Nous accordons à M. Daniélou que le mépris pour les métiers est une marque certaine d’imbécillité. Ce qu’il ne voit pas, c’est que la réforme scolaire contribue à ce mépris en radicalisant les préjugés en faveur de la formation intellectuelle. C’est toute l’ambiguïté de la formule «égalité des chances», qui signifie en réalité «égalité des chances de faire des études». Qu’un enfant intelligent puisse ne pas accéder à l’université, voilà qui est inacceptable aux yeux des réformateurs scolaires. Il n’est pas excessif de dire que ce refus est l’un des moteurs essentiels de leur action depuis près d’un demi-siècle.

L’obsession universitariste s’est étendue aux parents. Beaucoup d’entre eux exercent des pressions incroyables sur les enseignants et les directeurs pour éviter à leur enfant ce déshonneur suprême: ne pas entrer en pré-gymnasiale, ne pas continuer dans une haute école. A la limite, peu importe ce qu’il y aura appris et ce qu’il en fera.

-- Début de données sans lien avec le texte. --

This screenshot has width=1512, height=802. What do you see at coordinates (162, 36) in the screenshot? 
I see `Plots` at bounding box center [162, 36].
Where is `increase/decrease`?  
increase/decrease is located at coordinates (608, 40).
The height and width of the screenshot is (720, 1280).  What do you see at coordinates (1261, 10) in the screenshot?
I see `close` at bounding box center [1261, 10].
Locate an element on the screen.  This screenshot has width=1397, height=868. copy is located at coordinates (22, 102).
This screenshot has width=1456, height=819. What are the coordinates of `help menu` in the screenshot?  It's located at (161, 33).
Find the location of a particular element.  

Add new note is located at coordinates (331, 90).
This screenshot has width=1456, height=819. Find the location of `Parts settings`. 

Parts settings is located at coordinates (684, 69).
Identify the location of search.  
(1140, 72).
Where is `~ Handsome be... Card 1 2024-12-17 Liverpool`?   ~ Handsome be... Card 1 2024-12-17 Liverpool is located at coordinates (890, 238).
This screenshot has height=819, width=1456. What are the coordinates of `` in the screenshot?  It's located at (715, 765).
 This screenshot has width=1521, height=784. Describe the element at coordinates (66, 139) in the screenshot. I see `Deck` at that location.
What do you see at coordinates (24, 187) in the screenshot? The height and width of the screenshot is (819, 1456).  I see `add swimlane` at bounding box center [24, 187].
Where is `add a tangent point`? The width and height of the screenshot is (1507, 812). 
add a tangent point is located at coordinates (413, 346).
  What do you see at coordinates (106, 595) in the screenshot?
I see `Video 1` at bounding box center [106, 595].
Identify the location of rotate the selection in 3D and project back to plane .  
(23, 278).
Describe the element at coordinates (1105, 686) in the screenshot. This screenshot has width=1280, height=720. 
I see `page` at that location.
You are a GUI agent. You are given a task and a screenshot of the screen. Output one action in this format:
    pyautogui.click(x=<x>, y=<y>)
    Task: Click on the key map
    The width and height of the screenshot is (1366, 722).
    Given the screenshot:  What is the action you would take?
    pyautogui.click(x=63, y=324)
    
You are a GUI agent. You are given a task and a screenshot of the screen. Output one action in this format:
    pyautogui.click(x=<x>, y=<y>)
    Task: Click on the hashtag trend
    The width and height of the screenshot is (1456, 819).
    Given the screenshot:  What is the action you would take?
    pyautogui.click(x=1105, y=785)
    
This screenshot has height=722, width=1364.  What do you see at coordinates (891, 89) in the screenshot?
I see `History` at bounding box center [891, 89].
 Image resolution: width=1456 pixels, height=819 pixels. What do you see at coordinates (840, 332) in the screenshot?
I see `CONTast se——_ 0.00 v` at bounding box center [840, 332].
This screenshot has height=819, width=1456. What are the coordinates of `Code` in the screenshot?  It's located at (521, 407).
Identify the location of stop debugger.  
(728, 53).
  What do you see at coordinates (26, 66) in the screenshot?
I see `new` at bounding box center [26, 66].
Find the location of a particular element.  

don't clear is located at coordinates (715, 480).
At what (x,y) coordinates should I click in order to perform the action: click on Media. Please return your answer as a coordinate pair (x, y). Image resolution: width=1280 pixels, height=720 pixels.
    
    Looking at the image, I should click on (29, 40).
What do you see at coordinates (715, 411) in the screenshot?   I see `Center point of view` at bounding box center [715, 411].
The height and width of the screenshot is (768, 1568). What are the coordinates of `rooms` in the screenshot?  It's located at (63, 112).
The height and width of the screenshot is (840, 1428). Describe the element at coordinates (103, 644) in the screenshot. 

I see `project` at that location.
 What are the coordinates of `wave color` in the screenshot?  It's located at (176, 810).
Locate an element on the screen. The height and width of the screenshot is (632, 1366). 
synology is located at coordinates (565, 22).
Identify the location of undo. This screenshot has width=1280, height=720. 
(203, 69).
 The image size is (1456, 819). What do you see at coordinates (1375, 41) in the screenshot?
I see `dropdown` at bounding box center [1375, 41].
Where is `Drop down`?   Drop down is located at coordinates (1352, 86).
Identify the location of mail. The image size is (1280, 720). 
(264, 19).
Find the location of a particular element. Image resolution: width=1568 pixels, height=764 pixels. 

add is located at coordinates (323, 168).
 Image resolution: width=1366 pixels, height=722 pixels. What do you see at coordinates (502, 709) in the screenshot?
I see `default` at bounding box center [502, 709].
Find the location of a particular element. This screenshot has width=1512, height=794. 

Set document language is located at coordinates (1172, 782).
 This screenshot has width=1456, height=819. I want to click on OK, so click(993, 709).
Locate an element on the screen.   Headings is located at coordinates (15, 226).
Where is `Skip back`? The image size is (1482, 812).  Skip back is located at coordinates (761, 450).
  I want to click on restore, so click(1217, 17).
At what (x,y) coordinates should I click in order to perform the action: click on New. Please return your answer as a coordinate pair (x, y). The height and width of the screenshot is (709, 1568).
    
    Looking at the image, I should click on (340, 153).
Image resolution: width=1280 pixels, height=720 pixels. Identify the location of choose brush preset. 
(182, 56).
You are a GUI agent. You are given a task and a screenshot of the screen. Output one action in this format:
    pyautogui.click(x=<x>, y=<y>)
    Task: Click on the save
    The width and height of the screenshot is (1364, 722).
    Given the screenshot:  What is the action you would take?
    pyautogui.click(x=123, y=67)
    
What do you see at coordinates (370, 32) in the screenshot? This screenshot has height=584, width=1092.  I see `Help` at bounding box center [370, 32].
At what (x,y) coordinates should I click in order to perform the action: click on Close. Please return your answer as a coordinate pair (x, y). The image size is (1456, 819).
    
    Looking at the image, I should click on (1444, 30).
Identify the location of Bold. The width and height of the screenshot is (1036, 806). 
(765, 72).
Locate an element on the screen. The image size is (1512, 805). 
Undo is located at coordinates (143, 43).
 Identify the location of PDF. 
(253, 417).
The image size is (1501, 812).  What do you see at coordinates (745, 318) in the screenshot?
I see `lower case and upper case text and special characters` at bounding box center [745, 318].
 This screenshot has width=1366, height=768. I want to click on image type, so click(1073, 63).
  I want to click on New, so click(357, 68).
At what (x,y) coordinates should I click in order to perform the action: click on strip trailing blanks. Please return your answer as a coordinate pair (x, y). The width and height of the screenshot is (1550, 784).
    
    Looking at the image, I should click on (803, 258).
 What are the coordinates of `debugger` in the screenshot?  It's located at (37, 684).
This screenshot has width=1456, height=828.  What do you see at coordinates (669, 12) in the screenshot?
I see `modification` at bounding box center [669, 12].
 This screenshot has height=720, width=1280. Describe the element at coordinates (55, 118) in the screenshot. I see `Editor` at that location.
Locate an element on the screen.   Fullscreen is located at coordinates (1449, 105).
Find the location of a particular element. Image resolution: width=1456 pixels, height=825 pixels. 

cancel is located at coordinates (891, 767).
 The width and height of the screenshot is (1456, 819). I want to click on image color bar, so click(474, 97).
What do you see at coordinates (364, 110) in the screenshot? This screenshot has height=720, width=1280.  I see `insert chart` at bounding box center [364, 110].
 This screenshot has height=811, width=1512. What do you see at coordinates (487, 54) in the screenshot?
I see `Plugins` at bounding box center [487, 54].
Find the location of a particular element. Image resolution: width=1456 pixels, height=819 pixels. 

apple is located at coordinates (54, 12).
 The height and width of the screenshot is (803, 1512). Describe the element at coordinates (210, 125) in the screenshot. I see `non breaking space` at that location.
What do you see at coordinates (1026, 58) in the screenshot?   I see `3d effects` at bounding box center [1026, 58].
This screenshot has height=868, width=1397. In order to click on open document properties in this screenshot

La survalorisation des professions intellectuelles entraîne automatiquement un certain mépris à l’égard des formations non universitaires, pour les métiers auxquels elles conduisent et finalement pour ceux qui les exercent. C’est ici que se dissimule l’articulation perverse de la mécanique réformatrice.

L’élève qui, malgré l’écolage gratuit, les interventions parentales, les leçons privées du samedi matin, les cours d’appui, passerelles et autres remédiations, n’arrive pas à entrer en pré-gymnasiale finit par apparaître, même à ses propres yeux, comme une sorte de raté. Il a eu toutes ses chances…et il ne les a pas saisies.

Cette perspective faussée engendre un immense gâchis moral et social.

En réalité, si, pour un motif ou un autre, un enfant intelligent ne fait pas le gymnase, il doit savoir que ce n’est dramatique ni pour lui ni pour la société. Il pourra très bien appliquer son intelligence à son travail, à la vie de son entreprise, au développement des techniques et des procédés, à l’enseignement dans une école professionnelle, à la représentation du métier face aux patrons ou face à l’Etat, que sais-je?

La société est un réseau complexe de services réciproques innombrables. Ce réseau ne fonctionne que s’il y a des personnes intelligentes à toutes les connexions, dans toutes les activités professionnelles. Dans cette perspective d’ensemble, chacun joue, à sa place et selon ses capacités, un rôle utile à tous. Et le mépris s’attache non à une activité en soi, mais au mauvais travail et à son auteur, peu importe qu’il soit boulanger ou avocat, ouvrier, artiste, commerçant, banquier ou enseignant.